Information
----------------------------------------

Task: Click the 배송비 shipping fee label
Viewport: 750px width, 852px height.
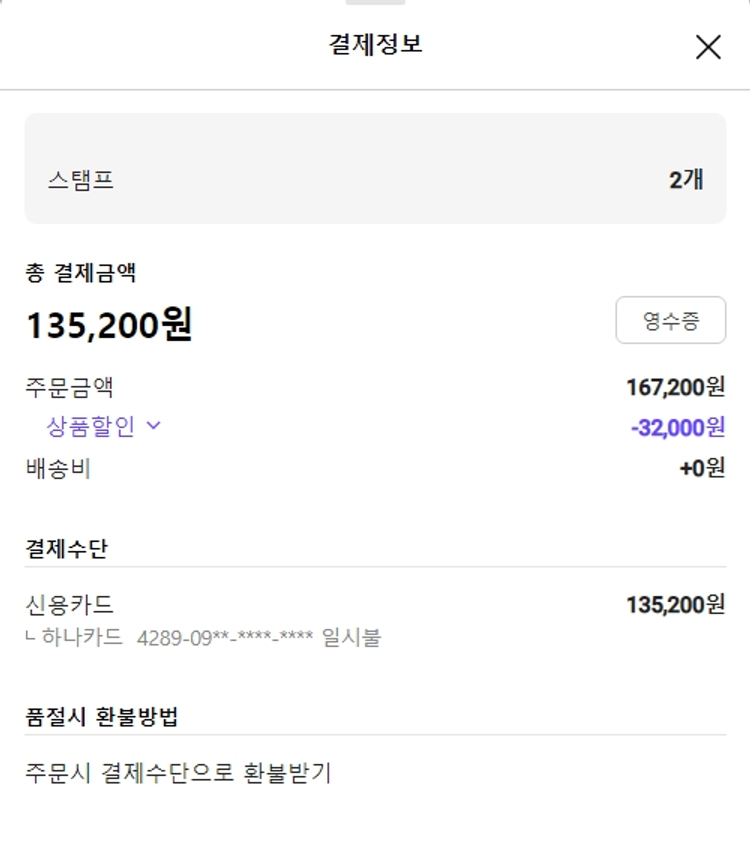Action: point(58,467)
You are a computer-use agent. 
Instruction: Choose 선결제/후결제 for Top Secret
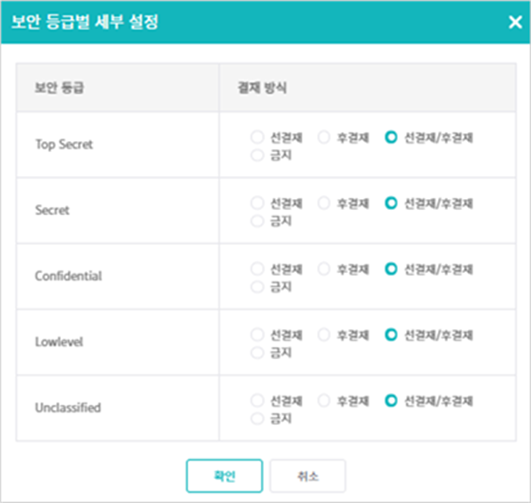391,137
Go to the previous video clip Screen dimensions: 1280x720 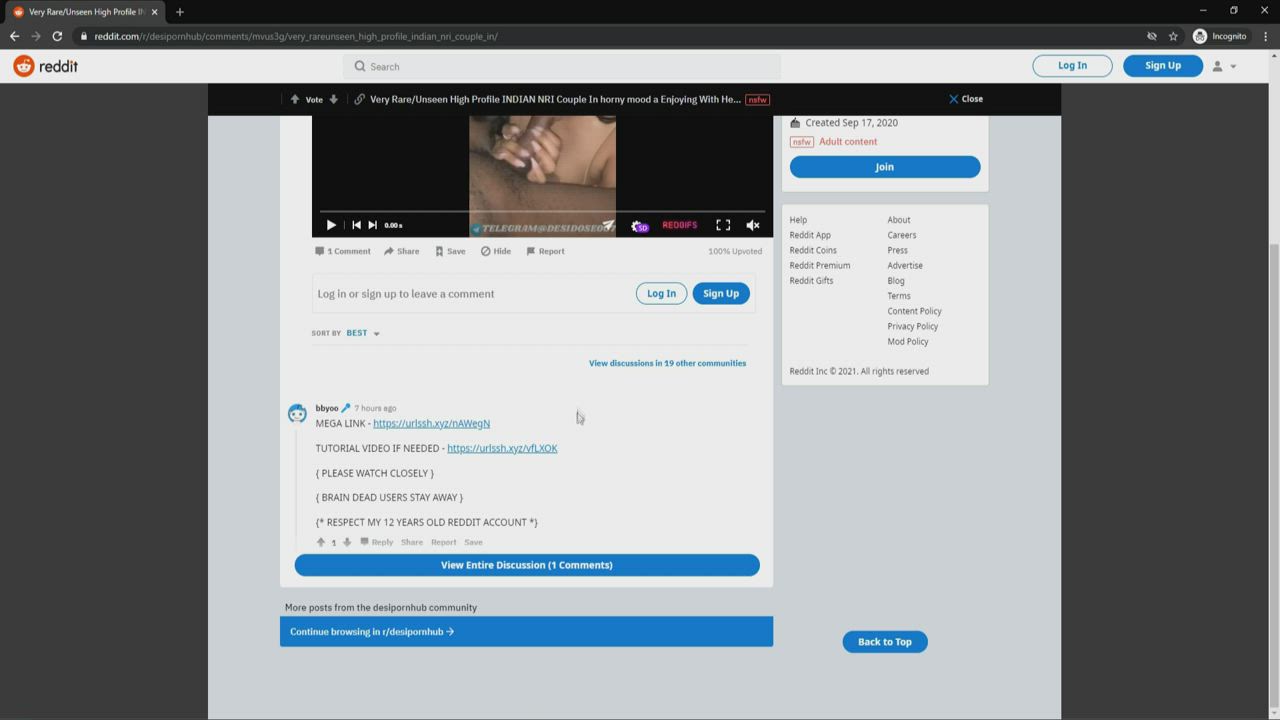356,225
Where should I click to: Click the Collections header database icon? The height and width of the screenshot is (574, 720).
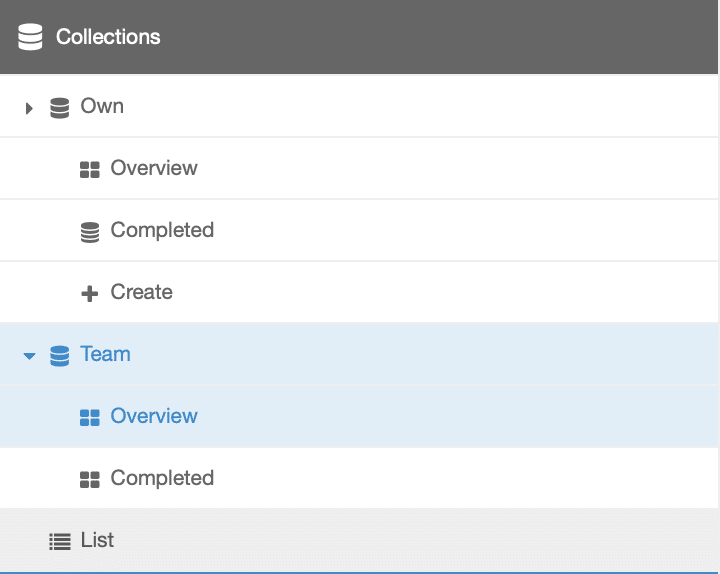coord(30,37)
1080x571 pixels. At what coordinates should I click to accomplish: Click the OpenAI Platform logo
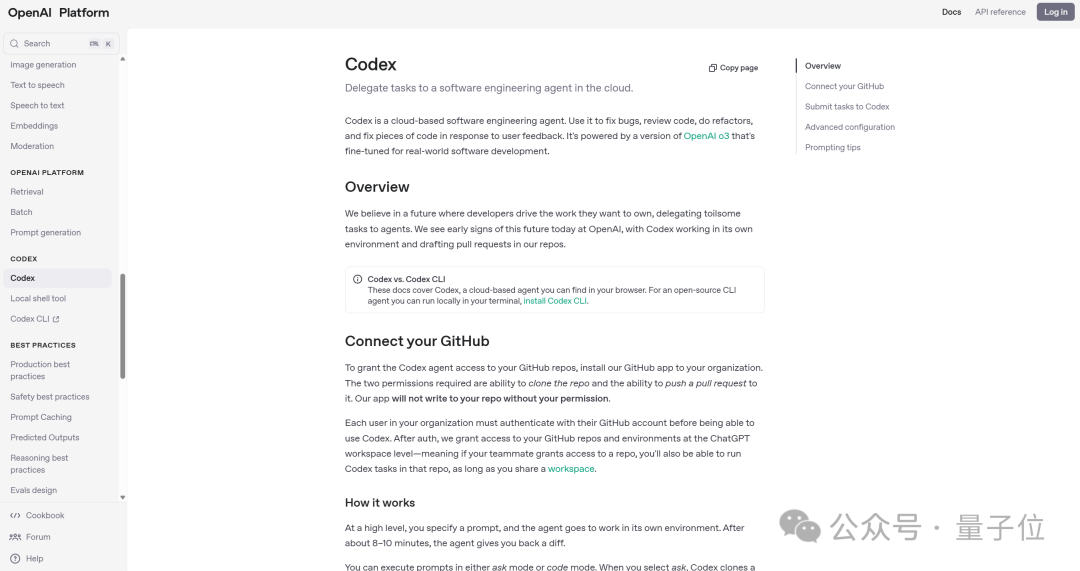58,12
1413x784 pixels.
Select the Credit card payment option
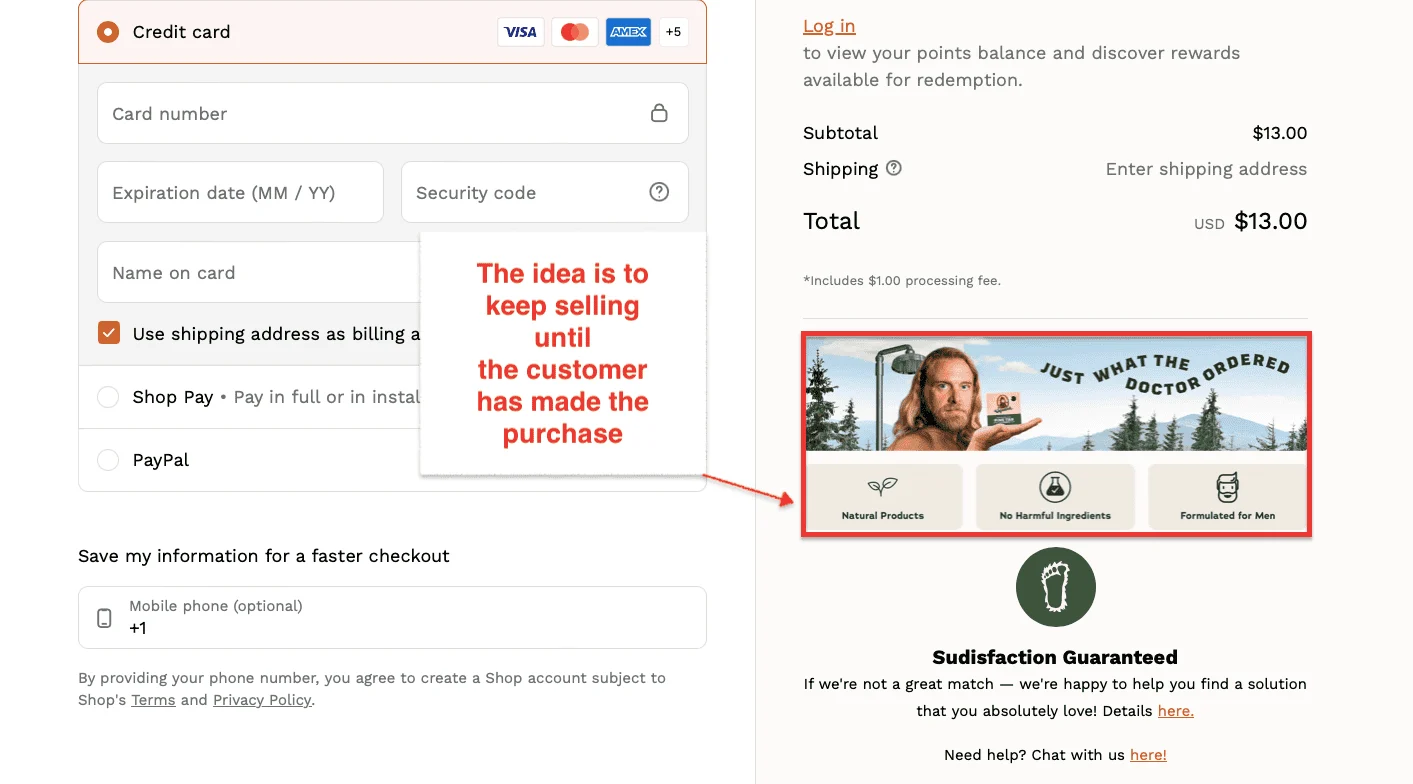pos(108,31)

----------------------------------------

About this task
Go back to the line that contains "1080x571 pixels. At" and copy it, along with each line after it through the end of the listing above, exactly and without pictures.

Response to this exercise
1080x571 pixels. At what coordinates should I click to accomplish: Click the OpenAI Platform logo
58,12
1413x784 pixels.
Select the Credit card payment option
pos(108,31)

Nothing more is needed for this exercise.